The Jordan River is not too intimidating most of the year, but is truly awesome when it floods. It was one thing for a few spies from the Hebrew camp to get across to Jericho at the beginning of the events described in the book of Joshua. It would have been quite another to bring safely across a nation of millions including the elderly and disabled. Observe:
[youtube https://www.youtube.com/watch?v=quDZ298uF4E&w=560&h=315]
When dealing in terms of what our omnipotent God could have done, we face an endless task, yet let’s attempt it nonetheless. Was God able to bring the Israelites to the bank of the Jordan when it was peaceful? Yes, He was, but He did not. Instead, He brought them to this river in this state at this time. Why? Because that is eternally best. Because He was not just bringing a group of people from one place to another, but was writing His story for all of us to read.

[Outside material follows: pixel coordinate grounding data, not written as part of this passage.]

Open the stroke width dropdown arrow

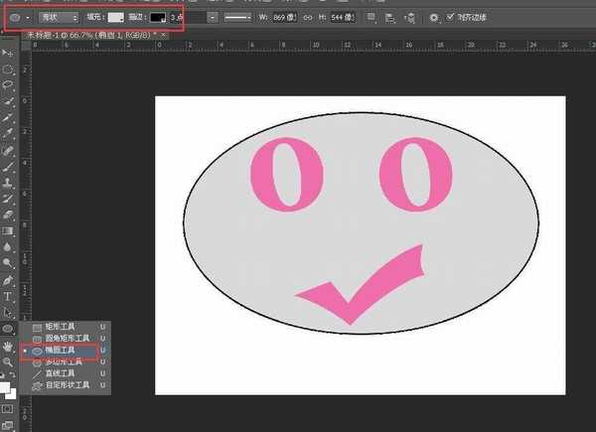tap(213, 18)
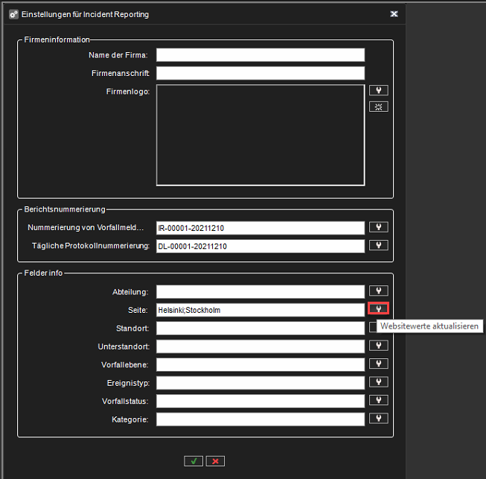Image resolution: width=486 pixels, height=479 pixels.
Task: Select the IR-00001-20211210 numbering field
Action: point(260,228)
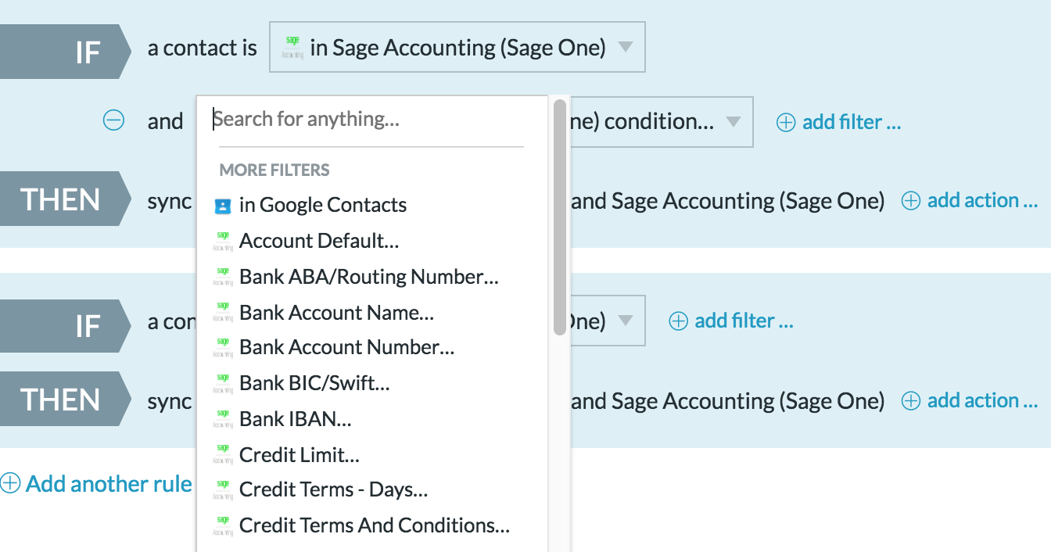Click 'Add another rule' link
The width and height of the screenshot is (1051, 552).
click(x=109, y=484)
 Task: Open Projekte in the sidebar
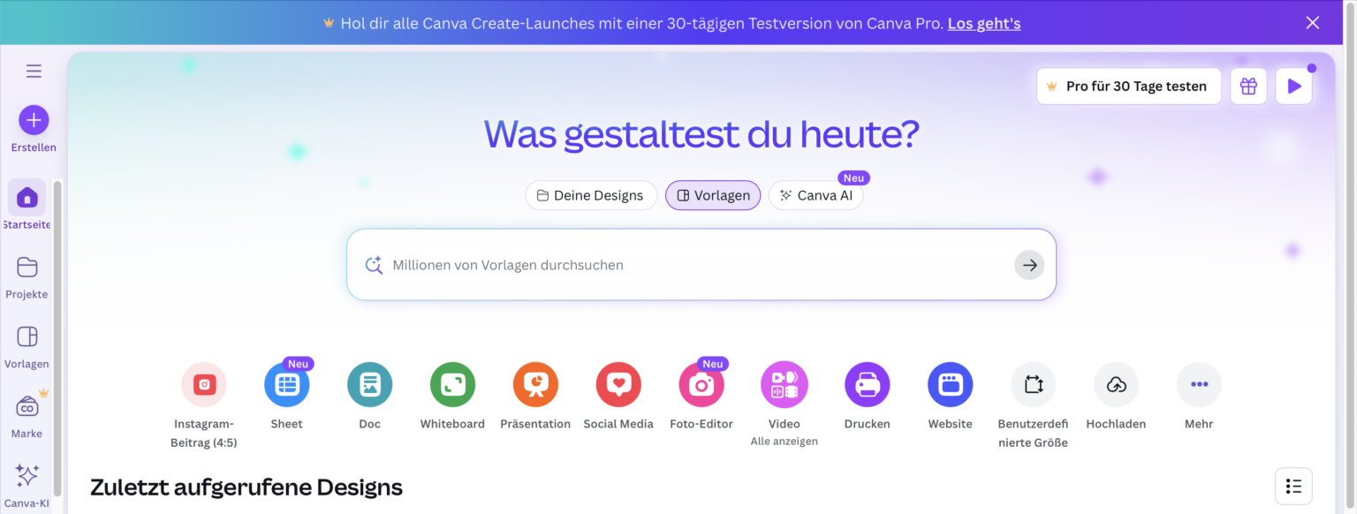pyautogui.click(x=27, y=276)
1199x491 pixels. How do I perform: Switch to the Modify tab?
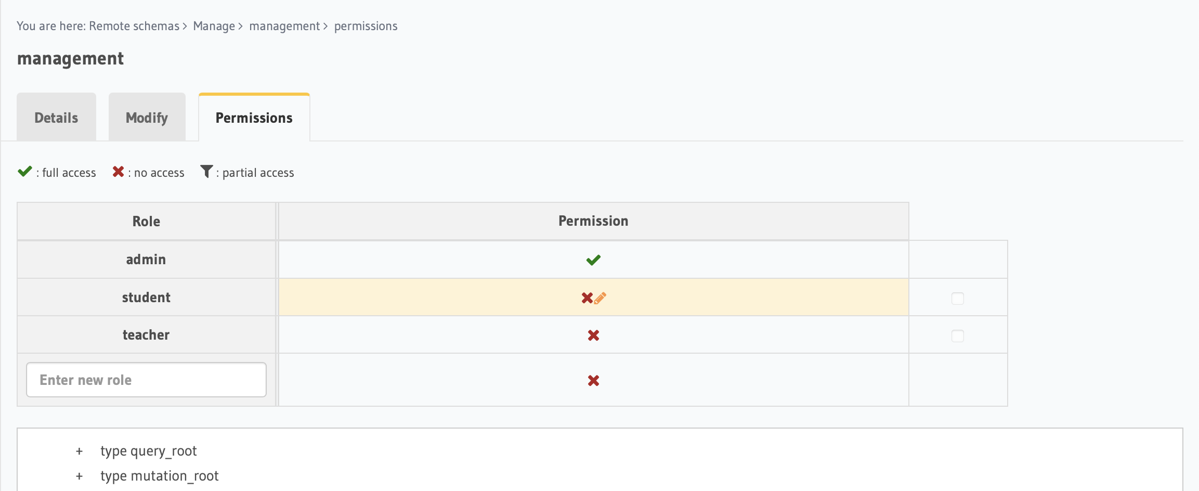(147, 117)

God brought them to the bank of a raging river because it was raging.
When we stand before such an impasse knowing that God could have delivered us from it, but has instead called us across it, let us not throw our hands up in the air and wonder where God is at that moment. My friends, consider the possibility that He is in the raging river. He is in its daunting white caps. He is in its rapids, its whirlpools, and its waterfalls. He has brought you to this bank of this river in this state so that He alone will get the glory when you get across. God used various means in various contexts to guide His people along their journies in the Bible. For example, He appeared in two varied forms in Acts 16 to guide Paul and company along their way; the original Greek naming the Holy Spirit (αγιου πνευματος) in verse 6 and “the Spirit of Jesus” (πνευμα ιησου) in verse 7. In these two instances, God forbade His people from passing a certain way. I believe this was God’s way of guiding them to what would eventually become the southern corner of Europe. As an American, I’m QUITE grateful for that intervention. Those northern regions of Asia of Bithynia were reserved for the ministry of Peter.

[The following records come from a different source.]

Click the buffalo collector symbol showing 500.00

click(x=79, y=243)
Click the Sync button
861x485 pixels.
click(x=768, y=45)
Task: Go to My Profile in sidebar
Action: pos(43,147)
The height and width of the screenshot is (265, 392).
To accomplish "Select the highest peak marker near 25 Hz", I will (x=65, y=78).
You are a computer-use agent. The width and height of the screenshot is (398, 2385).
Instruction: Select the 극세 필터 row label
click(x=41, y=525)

Think on the important distinction between God stopping someone from passing a certain way (Acts 16) and God setting the stage for a miracle (Jos. 3).

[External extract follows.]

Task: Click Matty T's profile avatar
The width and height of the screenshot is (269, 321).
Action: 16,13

In Joshua 3, God instructed the people through Joshua (to affirm his leadership as tantamount to Moses’) to actually carry the ark of the covenant toward this raging river! This would have seemed crazy. Can you imagine being the priest who lost that game of “rock paper scissors” and had to be at one of the front posts physically carrying the ark? In 2 Samuel 6:6, Nakon died after grasping the ark as it slipped from its mounts when the oxen carrying it stumbled! Now, they are to carry it toward the bank of a raging river. You should have chosen rock, priest! It is no wonder the people were told to keep such a wide berth from the ark as they crossed the Jordan on dry ground.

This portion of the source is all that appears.